* _What the task requires_:
Could you format the entries between the lines holding "Switch to the Informações tab" and "coord(207,236)", inclusive, as a two-column CSV with the columns entry_text and answer, one row per entry, each value in a single quoted field with line breaks turned into spaces? Leave the pictures out of it.

* _Extracted entries_:

#####

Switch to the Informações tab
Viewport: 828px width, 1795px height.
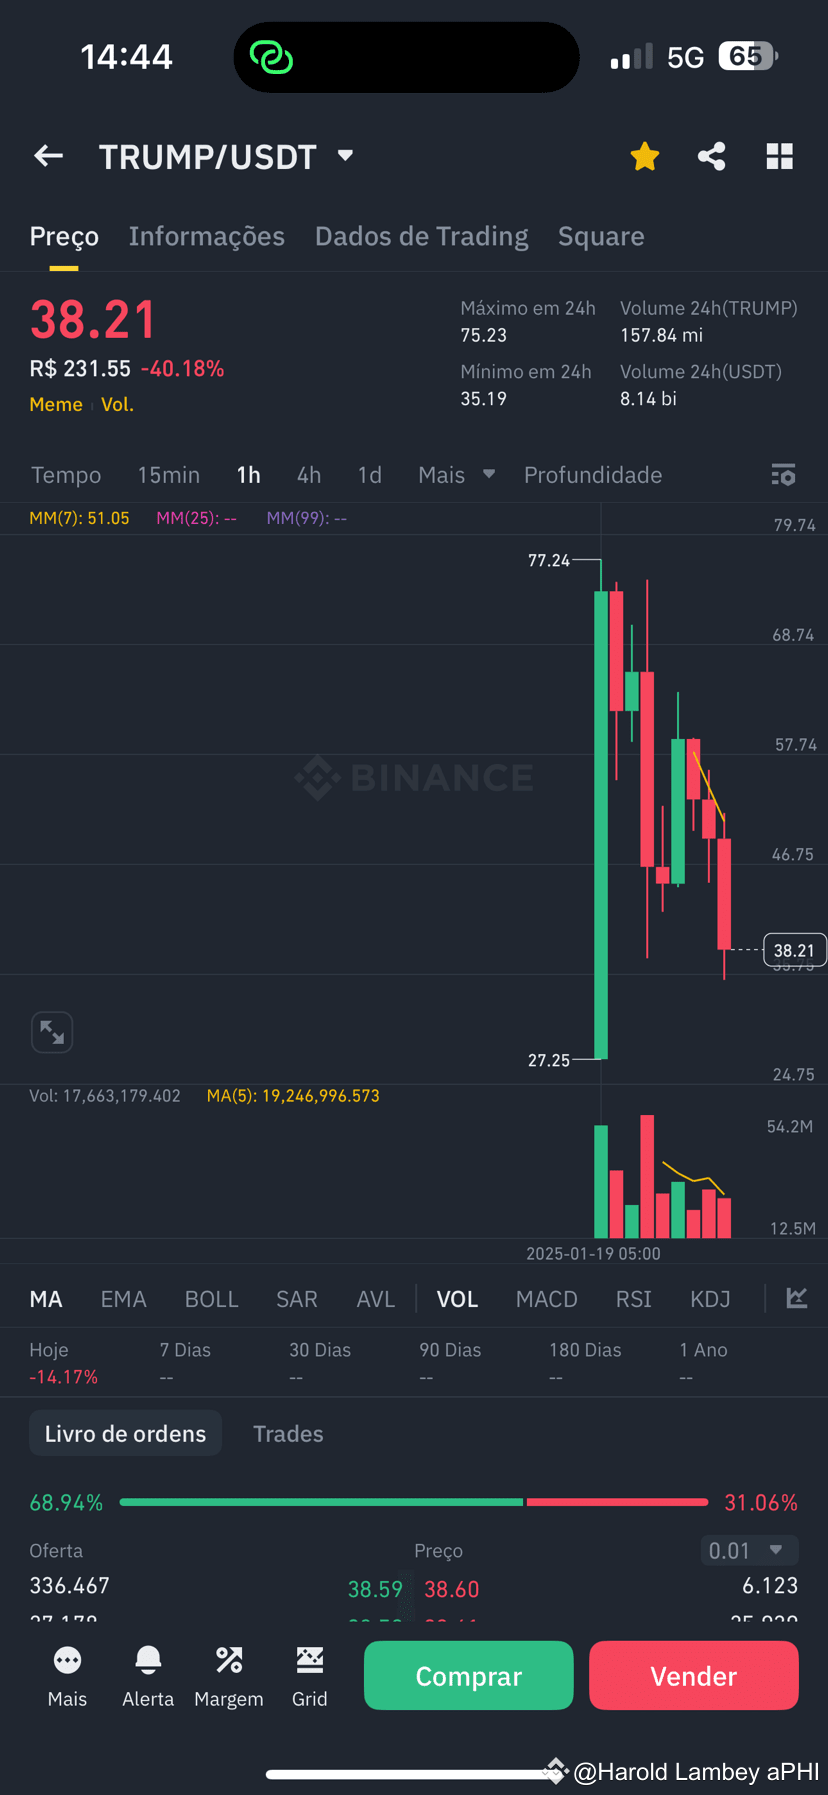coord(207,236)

#####

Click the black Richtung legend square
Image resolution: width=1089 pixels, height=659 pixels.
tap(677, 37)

#####

* _Result of the exercise_:
entry_text,answer
"Switch to the Informações tab Viewport: 828px width, 1795px height.","coord(207,236)"